- [Text passage]
|---|
The 5 Most Ill-Advised Dating Sites on the Web
As jet-setting, high-life-living internet comedy writers, we here at Cracked are pretty much awash in chicks. Even those of us who are chicks do alright with the ladies. So honestly, we don't have much use for internet dating sites. But we understand not everyone is so lucky.
So please realize, when we recently visited several dating sites and found that some of them were, to put it mildly, less than a good idea, it was just in the name of research. You know, for your benefit. You're welcome.

Find It Here:
http://www.womenbehindbars.com/
In Their Words:
"Prison inmates are in desperate need of friends on the outside!"
In Our Words:
"Prison chicks so desperate they might even have sex with a loser like you!"
How It Works:
Before our resident conservatives get all indignant about how the prison system is like a big country club, we'll have you know that women in prison, for the most part, don't have internet access. So in order to use this site, these lovely gals apparently anticipated a prison stay ahead of time, and had the wherewithal to research the best options for meeting men once there. Dude, she totally wants it!
To post a profile, they have to mail a handwritten bio, including date of birth, the state where they are currently incarcerated and expected release date. They also have to send what one can only hope is a recent picture. What they don't send are the details about what got them locked up.
To find that out, you'll have to click the "add to cart" button next to your lady love's profile. For a nominal fee, you get her mailing address so you can send her a letter. It's like 1985 up in this piece!
Why It's a Bad Idea:
Let's get the obvious out of the way here. There are some high-end dating sites that actually check for criminal backgrounds before allowing people to sign up. At Women Behind Bars, the criminal background is the only prerequisite. This means most dudes will find themselves way in over their innocent little heads, no matter how tough they make themselves out to be on their MySpace page.
But believe it or not, it gets more ominous than that. Look through the profiles on Women Behind Bars and you'll notice a disturbing trend. Most of the ladies ... well ... look like criminals. And they have release dates to match. But as "luck" would have it, the handful that happen to be kind of attractive also happen to be getting out soon. In some cases, real soon.
|---|
- [Source data]
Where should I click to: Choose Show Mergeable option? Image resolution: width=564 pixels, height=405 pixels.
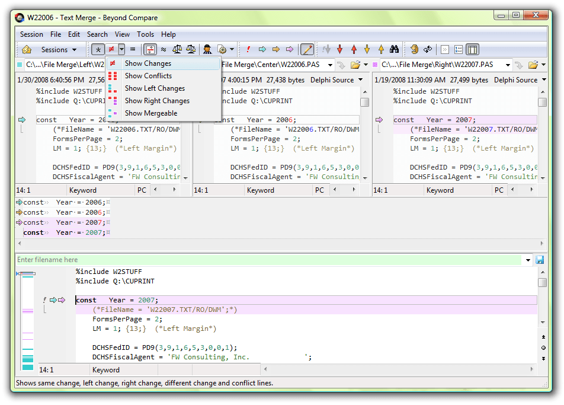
|---|
- [Tasks for this exercise]
a. Please translate this sentence from the dating sites article into Spanish: "They also have to send what one can only hope is a recent picture."
b. In the dating sites article, what does a user get for a nominal fee on Women Behind Bars?

- [List of solutions]
a. También tienen que enviar lo que uno solo puede esperar que sea una foto reciente.

b. The woman's mailing address, so he can send her a letter.